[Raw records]

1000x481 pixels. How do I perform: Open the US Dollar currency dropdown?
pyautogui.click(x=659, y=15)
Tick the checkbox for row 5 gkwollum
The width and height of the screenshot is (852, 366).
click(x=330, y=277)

*Task prompt*:
Retype all of the material above word for word, keeping every line unchanged.

*Exercise solution*:
1000x481 pixels. How do I perform: Open the US Dollar currency dropdown?
pyautogui.click(x=659, y=15)
Tick the checkbox for row 5 gkwollum
The width and height of the screenshot is (852, 366).
click(x=330, y=277)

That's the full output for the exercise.